*The task*
Copy the lines from the line with "Given: Tap the chevron arrow next to $126.00" to the line with "Looking at the" verbatim, both included, and nothing else.

*Extracted material*
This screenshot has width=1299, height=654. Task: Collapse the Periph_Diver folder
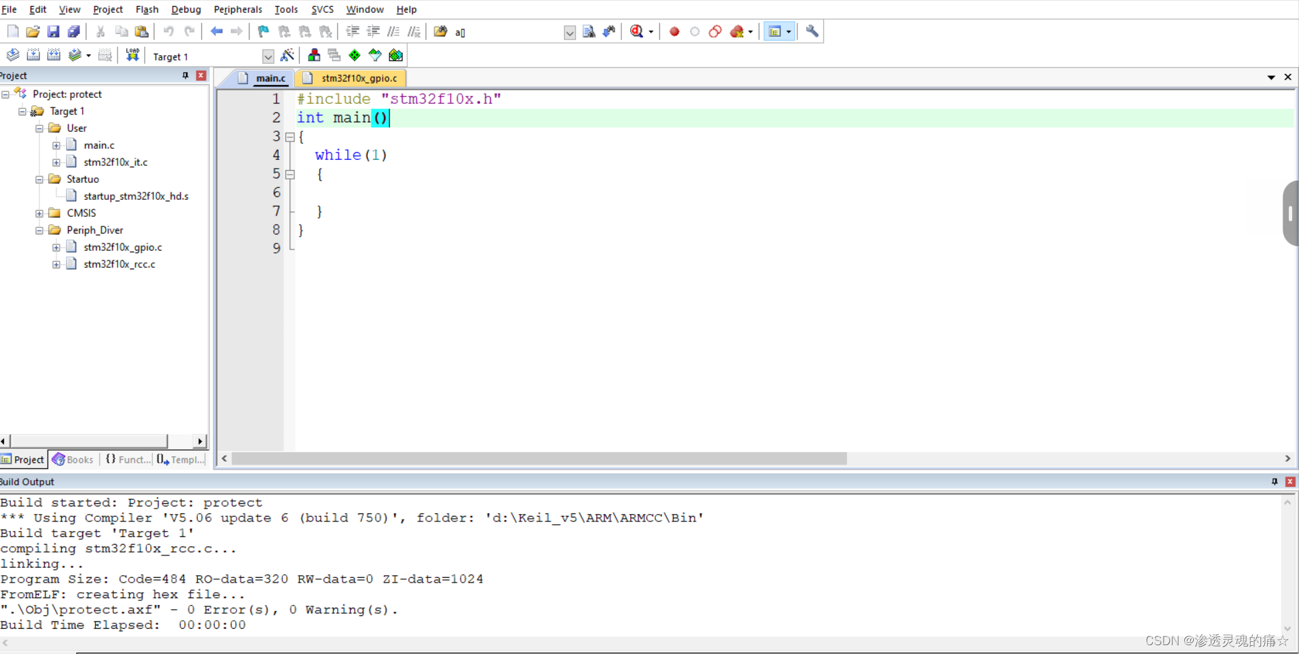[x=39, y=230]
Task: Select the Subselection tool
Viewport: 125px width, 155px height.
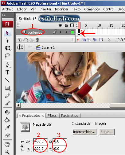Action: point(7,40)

--

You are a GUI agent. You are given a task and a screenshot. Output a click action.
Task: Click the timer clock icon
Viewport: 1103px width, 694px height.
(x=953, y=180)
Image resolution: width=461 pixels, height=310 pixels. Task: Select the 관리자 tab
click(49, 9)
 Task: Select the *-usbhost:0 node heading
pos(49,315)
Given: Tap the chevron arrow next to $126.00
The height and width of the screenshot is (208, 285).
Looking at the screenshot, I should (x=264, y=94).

==

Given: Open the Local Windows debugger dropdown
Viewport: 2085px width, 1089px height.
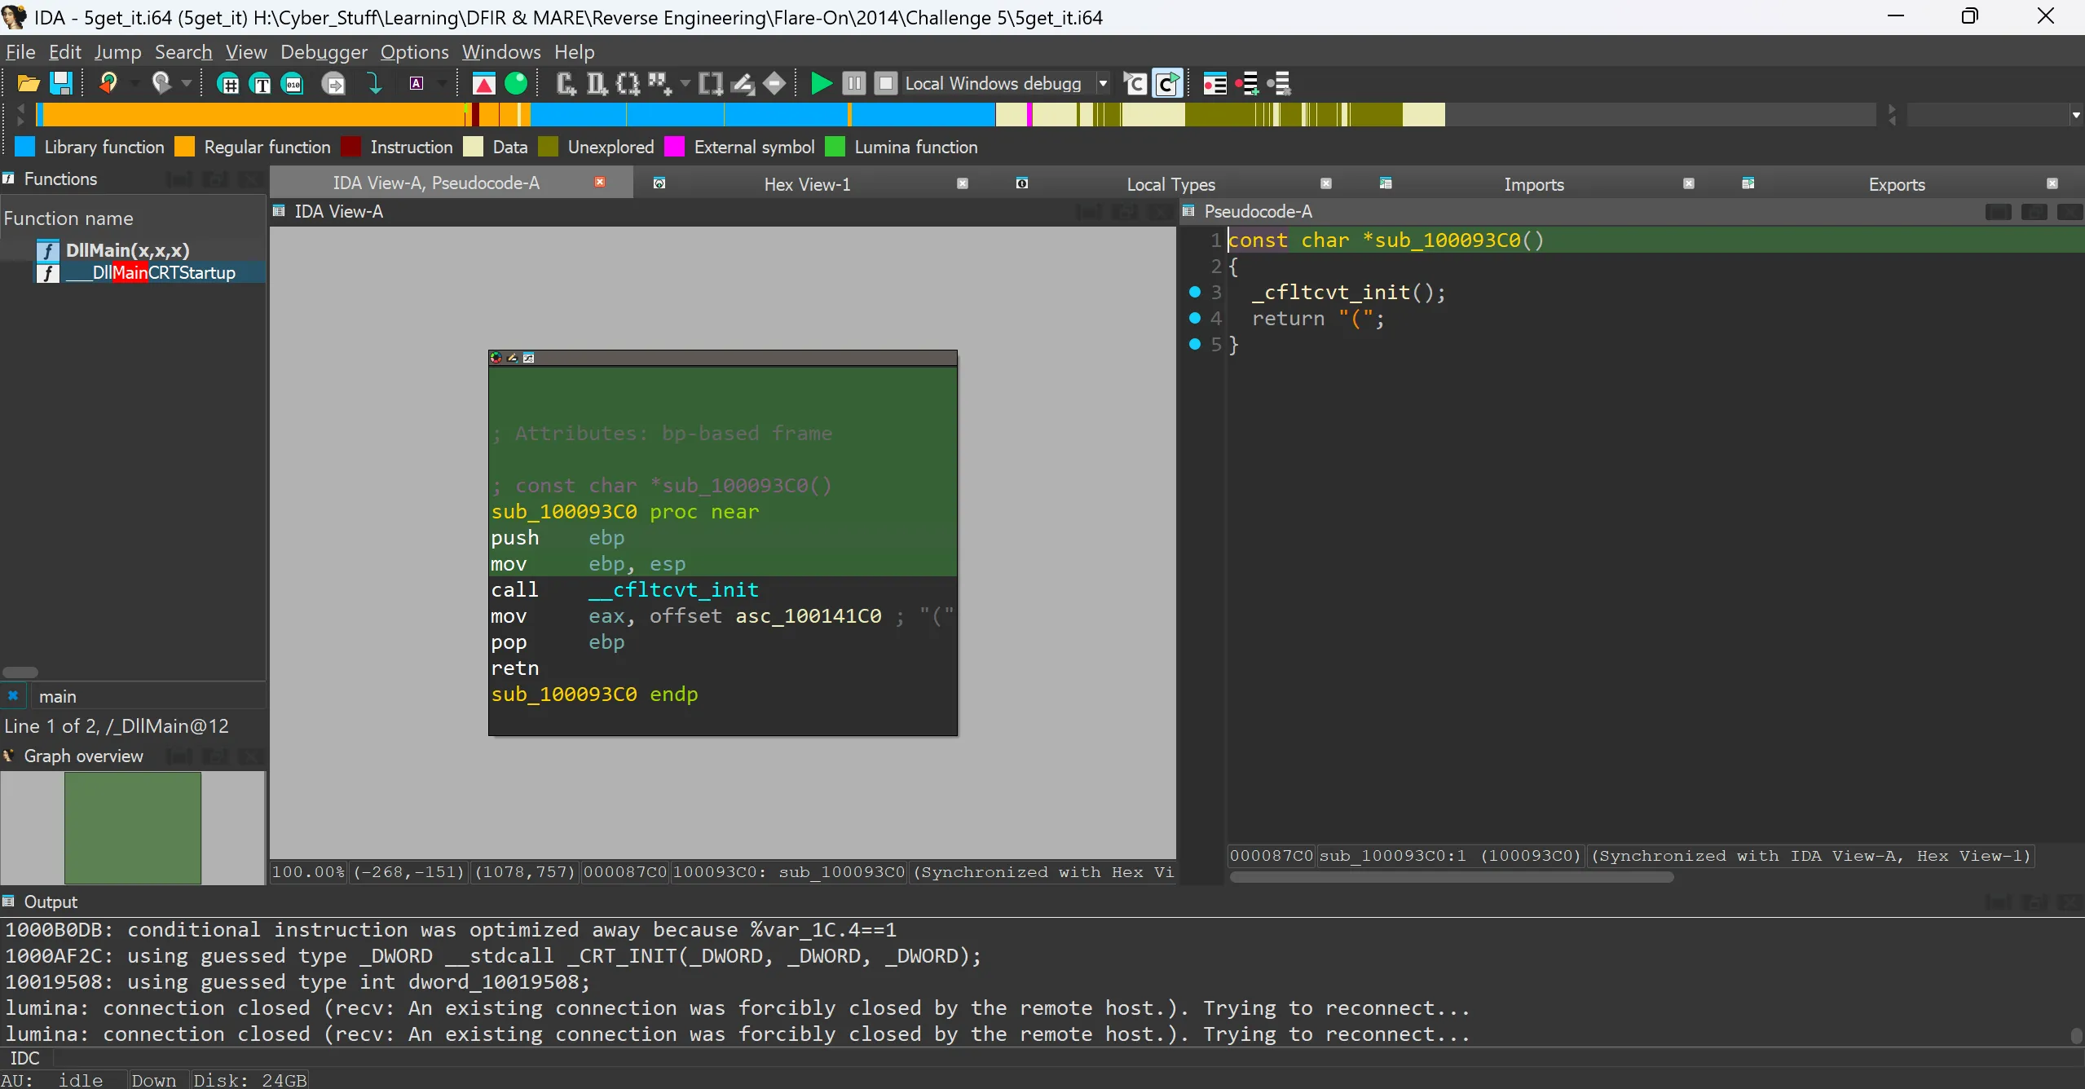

*Answer to the exercise*
Given: Tap the chevron arrow next to $126.00
The height and width of the screenshot is (208, 285).
Looking at the screenshot, I should (x=264, y=94).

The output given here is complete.